_Instructions for the task_
Recast the entries between the line containing "Screen dimensions: 2310x1278" and the line containing "point(523,29)", inclusive, as a numbered list, leaving out any blank lines.

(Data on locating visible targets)
□ □ □

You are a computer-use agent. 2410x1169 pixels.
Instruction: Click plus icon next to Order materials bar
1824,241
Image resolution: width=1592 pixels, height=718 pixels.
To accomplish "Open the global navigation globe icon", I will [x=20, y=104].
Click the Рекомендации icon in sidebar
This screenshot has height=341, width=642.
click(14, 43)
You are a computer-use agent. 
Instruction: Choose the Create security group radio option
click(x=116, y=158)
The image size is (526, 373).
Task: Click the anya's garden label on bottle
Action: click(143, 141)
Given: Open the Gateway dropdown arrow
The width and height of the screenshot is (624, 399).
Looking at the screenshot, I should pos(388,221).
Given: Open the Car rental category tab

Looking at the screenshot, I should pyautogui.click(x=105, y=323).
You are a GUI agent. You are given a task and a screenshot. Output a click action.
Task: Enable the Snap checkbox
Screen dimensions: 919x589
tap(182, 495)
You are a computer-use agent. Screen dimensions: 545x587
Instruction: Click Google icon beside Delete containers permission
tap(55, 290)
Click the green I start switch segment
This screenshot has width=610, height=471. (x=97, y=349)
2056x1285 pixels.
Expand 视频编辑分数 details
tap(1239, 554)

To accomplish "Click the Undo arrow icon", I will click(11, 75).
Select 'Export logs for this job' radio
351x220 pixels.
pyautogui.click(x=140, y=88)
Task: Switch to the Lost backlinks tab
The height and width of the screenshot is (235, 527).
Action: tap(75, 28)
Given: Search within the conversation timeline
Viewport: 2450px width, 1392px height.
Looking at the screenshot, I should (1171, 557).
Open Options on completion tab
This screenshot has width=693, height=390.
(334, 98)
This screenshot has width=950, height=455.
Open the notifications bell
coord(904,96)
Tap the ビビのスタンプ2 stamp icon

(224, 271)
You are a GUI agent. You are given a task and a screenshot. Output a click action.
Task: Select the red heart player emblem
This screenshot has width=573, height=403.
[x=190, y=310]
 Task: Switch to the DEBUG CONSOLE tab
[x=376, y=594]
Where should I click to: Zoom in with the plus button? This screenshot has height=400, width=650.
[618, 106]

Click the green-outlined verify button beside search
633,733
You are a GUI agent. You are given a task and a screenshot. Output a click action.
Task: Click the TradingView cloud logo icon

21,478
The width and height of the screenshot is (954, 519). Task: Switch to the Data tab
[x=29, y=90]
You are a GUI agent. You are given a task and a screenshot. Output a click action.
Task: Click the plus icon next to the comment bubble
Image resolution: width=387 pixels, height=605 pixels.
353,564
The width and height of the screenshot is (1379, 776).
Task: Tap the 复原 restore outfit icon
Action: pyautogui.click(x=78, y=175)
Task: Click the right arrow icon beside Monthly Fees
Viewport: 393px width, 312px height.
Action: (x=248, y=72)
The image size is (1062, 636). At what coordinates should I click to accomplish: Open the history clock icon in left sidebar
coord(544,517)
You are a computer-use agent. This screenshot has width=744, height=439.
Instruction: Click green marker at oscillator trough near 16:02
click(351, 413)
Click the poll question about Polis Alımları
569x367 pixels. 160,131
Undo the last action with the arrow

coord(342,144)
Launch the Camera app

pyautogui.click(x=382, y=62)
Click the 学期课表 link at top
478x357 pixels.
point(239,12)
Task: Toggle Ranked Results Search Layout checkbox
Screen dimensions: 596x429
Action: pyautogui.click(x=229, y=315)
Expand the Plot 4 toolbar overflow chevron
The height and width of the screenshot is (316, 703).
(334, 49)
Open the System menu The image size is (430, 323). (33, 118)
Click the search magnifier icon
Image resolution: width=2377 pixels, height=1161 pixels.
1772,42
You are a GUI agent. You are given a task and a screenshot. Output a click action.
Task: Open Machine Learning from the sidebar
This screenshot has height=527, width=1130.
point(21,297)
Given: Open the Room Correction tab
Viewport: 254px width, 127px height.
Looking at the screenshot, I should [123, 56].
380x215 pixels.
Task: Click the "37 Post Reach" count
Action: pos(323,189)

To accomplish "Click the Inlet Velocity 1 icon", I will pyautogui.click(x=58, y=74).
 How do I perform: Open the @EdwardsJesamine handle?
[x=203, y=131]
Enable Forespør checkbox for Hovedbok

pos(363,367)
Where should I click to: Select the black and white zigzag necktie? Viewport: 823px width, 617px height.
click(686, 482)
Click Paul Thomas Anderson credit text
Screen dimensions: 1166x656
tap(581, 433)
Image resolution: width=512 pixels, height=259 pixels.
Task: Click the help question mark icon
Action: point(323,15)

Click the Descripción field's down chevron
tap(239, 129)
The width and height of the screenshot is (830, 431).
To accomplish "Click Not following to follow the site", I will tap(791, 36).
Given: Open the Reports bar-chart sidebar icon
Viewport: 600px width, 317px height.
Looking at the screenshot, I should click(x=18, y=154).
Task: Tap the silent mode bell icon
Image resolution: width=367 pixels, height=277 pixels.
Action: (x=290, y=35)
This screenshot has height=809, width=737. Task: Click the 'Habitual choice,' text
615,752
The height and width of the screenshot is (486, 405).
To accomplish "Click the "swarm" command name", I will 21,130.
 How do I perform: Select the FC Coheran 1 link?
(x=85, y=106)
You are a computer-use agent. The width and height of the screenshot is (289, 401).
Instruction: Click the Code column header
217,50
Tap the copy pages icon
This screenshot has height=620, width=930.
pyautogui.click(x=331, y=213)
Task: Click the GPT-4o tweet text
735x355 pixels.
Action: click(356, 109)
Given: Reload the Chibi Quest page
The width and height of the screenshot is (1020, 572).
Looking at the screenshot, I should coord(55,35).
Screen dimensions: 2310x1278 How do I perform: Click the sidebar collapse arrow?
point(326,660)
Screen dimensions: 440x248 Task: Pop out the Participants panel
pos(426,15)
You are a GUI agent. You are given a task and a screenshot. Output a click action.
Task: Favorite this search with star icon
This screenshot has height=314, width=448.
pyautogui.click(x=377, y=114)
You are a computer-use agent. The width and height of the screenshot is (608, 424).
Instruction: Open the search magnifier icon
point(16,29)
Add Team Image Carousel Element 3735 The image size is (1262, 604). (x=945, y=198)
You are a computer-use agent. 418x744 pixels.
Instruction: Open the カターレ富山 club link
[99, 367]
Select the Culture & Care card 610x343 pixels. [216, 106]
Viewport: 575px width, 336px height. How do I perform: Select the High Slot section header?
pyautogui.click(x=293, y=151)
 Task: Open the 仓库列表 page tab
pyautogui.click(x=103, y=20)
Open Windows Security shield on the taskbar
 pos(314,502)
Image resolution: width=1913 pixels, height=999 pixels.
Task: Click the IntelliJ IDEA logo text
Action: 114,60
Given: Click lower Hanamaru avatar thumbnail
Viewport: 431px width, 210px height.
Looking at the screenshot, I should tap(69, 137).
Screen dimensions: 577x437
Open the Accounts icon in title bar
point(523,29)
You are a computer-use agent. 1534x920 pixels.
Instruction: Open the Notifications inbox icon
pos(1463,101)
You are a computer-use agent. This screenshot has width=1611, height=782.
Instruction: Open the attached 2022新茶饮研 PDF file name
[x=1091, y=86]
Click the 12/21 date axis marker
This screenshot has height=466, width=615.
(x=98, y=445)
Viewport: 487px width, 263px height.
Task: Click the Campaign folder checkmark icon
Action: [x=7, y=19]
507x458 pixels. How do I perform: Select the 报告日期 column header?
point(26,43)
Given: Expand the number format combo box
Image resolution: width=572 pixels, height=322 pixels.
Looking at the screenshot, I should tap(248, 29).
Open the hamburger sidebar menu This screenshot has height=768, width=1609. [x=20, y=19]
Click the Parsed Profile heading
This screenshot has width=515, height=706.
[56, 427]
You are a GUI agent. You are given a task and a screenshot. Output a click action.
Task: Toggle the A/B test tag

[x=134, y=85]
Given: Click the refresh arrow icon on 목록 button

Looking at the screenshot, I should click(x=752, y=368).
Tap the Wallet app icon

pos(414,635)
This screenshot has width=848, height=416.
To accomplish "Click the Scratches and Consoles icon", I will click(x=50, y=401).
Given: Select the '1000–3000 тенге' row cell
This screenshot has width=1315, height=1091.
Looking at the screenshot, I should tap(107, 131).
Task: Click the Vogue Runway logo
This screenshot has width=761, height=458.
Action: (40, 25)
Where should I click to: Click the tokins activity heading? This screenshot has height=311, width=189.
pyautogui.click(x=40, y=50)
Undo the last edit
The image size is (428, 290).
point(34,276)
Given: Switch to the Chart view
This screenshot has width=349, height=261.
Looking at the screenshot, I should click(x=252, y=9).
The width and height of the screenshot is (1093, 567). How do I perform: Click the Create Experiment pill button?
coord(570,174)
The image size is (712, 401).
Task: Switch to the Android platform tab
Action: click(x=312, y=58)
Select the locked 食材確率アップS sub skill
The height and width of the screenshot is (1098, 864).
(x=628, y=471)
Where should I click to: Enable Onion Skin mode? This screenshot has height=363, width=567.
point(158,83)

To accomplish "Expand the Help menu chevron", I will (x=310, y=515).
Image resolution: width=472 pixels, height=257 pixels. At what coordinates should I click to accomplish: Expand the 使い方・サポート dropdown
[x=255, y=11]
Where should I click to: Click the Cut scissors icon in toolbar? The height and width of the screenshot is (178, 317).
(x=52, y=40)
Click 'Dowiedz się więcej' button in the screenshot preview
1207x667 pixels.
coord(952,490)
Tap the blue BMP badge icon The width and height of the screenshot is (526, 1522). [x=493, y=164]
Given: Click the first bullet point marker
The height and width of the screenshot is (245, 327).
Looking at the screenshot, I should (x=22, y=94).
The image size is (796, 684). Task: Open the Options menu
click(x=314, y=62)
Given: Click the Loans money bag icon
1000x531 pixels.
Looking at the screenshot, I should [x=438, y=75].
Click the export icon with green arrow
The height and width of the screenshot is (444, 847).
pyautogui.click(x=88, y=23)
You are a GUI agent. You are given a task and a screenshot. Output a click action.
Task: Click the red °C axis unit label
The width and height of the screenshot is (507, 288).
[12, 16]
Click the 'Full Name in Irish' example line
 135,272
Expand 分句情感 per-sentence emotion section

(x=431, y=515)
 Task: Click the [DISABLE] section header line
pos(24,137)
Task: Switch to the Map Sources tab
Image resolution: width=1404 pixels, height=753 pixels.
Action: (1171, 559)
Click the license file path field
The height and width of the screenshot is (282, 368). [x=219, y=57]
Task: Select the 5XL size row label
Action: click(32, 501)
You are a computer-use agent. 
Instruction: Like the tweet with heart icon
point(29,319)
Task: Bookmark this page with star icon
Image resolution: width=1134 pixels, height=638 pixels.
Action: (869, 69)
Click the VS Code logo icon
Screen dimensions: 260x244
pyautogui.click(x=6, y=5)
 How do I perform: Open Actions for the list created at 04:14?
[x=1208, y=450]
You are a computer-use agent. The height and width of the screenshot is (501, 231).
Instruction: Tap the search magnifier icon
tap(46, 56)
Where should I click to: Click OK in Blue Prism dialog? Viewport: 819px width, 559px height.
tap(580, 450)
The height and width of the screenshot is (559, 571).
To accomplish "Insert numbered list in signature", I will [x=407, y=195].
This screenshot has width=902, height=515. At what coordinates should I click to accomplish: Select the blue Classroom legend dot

□ □ □

_Response_
1. Screen dimensions: 2310x1278 How do I perform: Click the sidebar collapse arrow?
2. point(326,660)
3. Screen dimensions: 440x248 Task: Pop out the Participants panel
4. pos(426,15)
5. You are a GUI agent. You are given a task and a screenshot. Output a click action.
6. Task: Favorite this search with star icon
7. This screenshot has height=314, width=448.
8. pyautogui.click(x=377, y=114)
9. You are a computer-use agent. The width and height of the screenshot is (608, 424).
10. Instruction: Open the search magnifier icon
11. point(16,29)
12. Add Team Image Carousel Element 3735 The image size is (1262, 604). (x=945, y=198)
13. You are a computer-use agent. 418x744 pixels.
14. Instruction: Open the カターレ富山 club link
15. [99, 367]
16. Select the Culture & Care card 610x343 pixels. [216, 106]
17. Viewport: 575px width, 336px height. How do I perform: Select the High Slot section header?
18. pyautogui.click(x=293, y=151)
19.  Task: Open the 仓库列表 page tab
20. pyautogui.click(x=103, y=20)
21. Open Windows Security shield on the taskbar
22.  pos(314,502)
23. Image resolution: width=1913 pixels, height=999 pixels.
24. Task: Click the IntelliJ IDEA logo text
25. Action: 114,60
26. Given: Click lower Hanamaru avatar thumbnail
27. Viewport: 431px width, 210px height.
28. Looking at the screenshot, I should tap(69, 137).
29. Screen dimensions: 577x437
30. Open the Accounts icon in title bar
31. point(523,29)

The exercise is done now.